While SmartGit is in i18n development mode, it will collect not yet known text pieces in the unknown file. This is what we are doing ourselves during SmartGit development and which serves as foundation for extending the master mapping file (see above). Contributing changes to this file is similar to language mapping files:

  1. setup SmartGit as explained above (we assume your repository located at <repo> and your development directory located at <dev>)
  2. use SmartGit to collect new changes in <dev>/unknown; these changes will at the same time be combined with known changes and written to <dev>/mapping
  3. copy <dev>/mapping over to <repo>/mapping (this is the versioned file in the translations repository)
  4. review changes to <repo>/mapping using Git's diff (e.g. in the Changes view in SmartGit)
  5. tricky part: in <repo>/mapping try to figure out which of the changes are static and which are dynamic text and replace the dynamic text
    1. by variables ($) in key and value if the key actually contains the dynamic text in quotes
    2. by variable count (%) in key and variable ($) in value if the key does not contain the dynamic text (i.e. if there are no quotes)

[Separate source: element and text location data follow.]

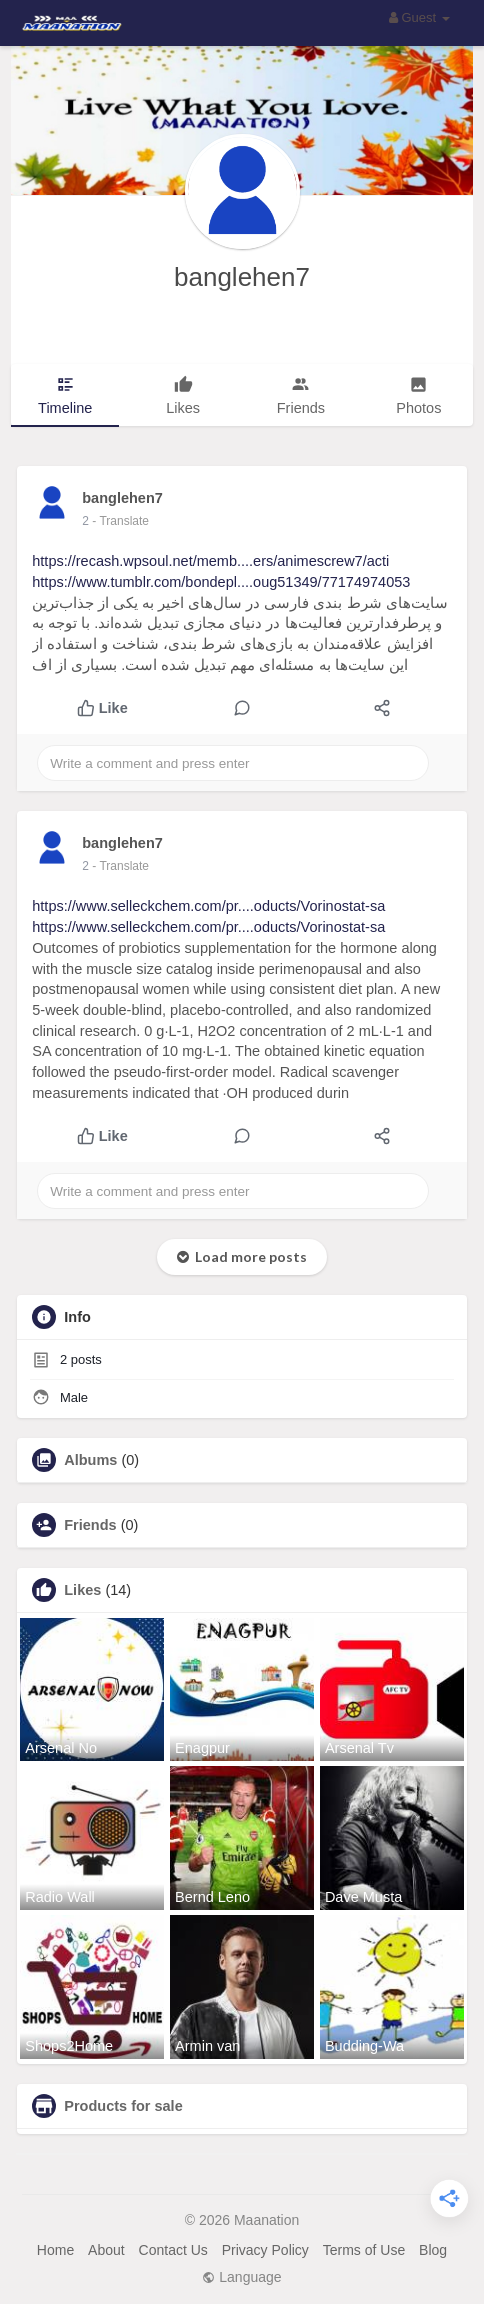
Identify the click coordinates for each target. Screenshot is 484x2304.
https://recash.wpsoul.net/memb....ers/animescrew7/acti (210, 561)
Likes (82, 1590)
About (106, 2250)
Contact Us (173, 2250)
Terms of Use (364, 2250)
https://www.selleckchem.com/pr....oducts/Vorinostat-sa (208, 906)
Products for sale (123, 2106)
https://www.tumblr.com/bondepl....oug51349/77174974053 (221, 582)
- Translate (120, 521)
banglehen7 (242, 277)
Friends (90, 1525)
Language (241, 2277)
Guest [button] (419, 17)
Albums (90, 1460)
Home (55, 2250)
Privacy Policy (265, 2250)
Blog (433, 2250)
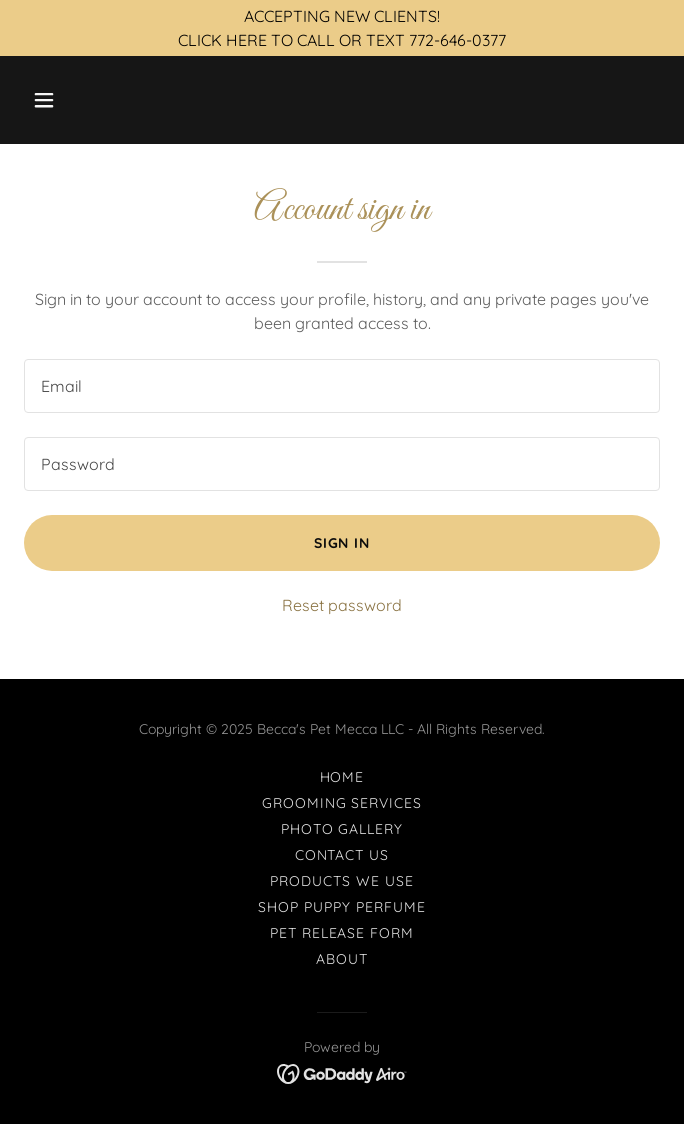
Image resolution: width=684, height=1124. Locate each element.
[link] (342, 1072)
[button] (97, 100)
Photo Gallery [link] (342, 829)
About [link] (342, 959)
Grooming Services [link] (342, 803)
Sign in (342, 543)
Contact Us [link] (342, 855)
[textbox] (342, 386)
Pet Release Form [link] (342, 933)
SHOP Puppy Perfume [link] (342, 907)
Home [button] (342, 777)
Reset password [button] (342, 605)
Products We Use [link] (342, 881)
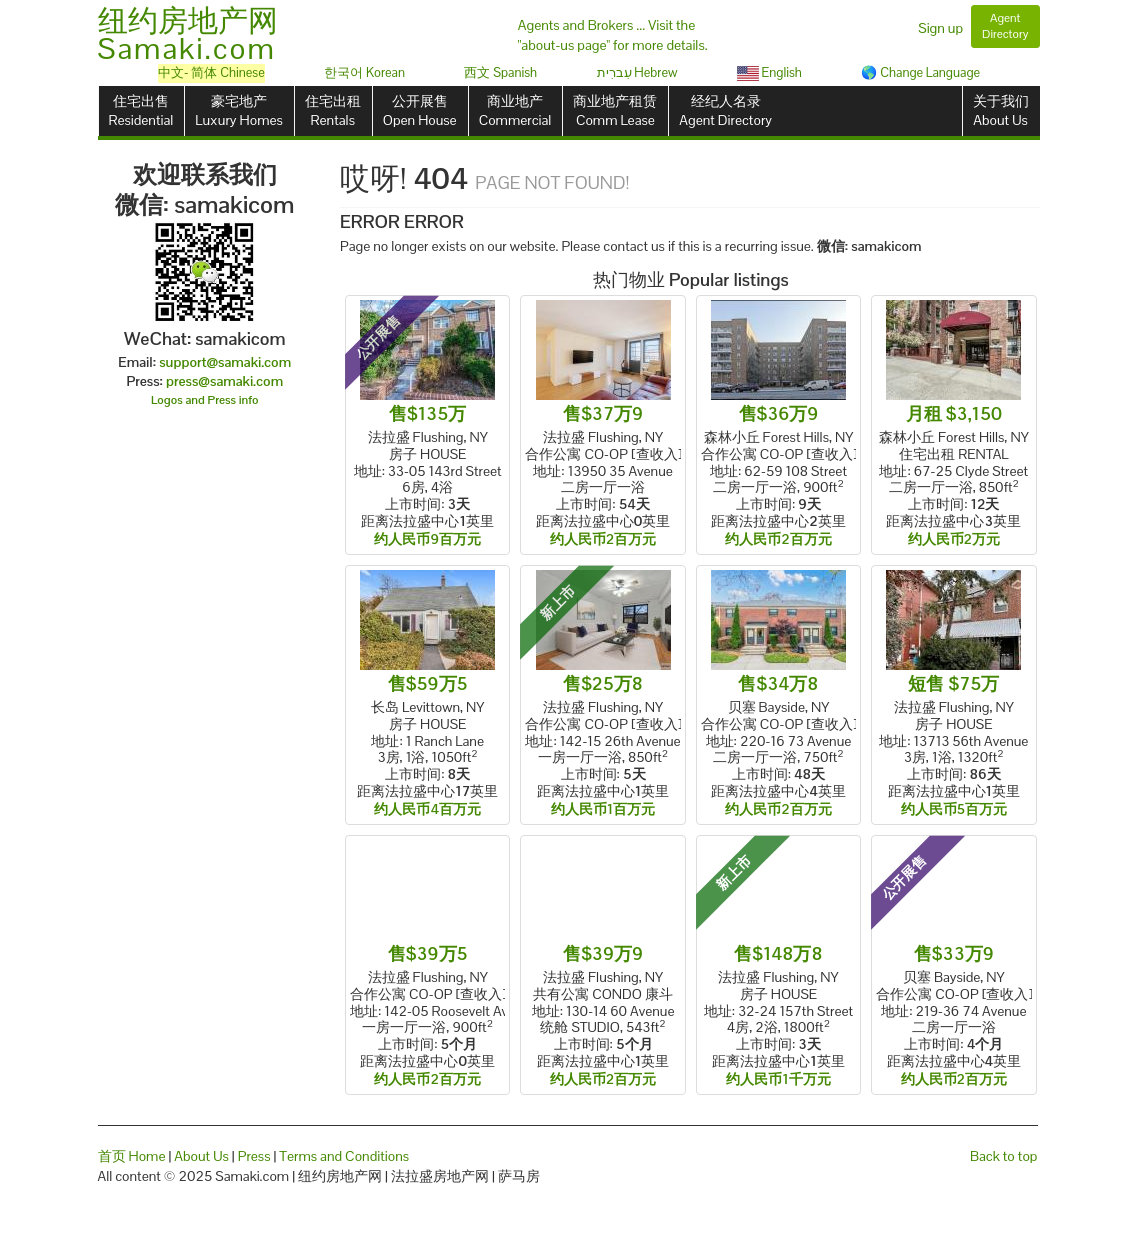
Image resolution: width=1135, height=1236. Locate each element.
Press (254, 1156)
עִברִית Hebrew (637, 72)
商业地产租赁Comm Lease (615, 110)
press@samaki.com (224, 381)
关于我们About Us (1001, 110)
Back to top (1003, 1156)
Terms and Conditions (344, 1156)
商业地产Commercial (515, 110)
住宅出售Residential (141, 110)
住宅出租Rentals (333, 110)
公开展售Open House (420, 110)
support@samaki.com (225, 362)
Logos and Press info (205, 400)
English (769, 72)
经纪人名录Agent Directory (725, 110)
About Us (201, 1156)
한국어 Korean (364, 72)
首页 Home (132, 1156)
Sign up (940, 28)
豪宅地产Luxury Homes (238, 110)
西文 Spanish (500, 72)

      Usually, it's a good idea to trigger the display of the text with dynamic content in a way that the dynamic content changes (e.g. by applying a certain operation to two different branches or commits). This way, SmartGit will log both text pieces (which only differ in the dynamic part) to unknown and it will become easy to join these separate lines into one line by substituting with variables.

  6. shutdown SmartGit
  7. get rid of the those lines from <dev>/unknown which you have processed
  8. restart SmartGit
  9. immediately after starting up, SmartGit should rewrite the <dev>/mapping file from your updated <repo>/mapping and the reduced <dev>/unknown file
  10. continue working with SmartGit and retrigger the operation for which you have extended the mapping file with even different dynamic content; now SmartGit should not add anymore lines to <dev>/unknown (check this)
  11. commit and push your changes of <repo>/mapping to your GitHub fork
  12. send us a pull request

We will review your pull request and apply, or ask for further changes related to static-vs-dynamic texts.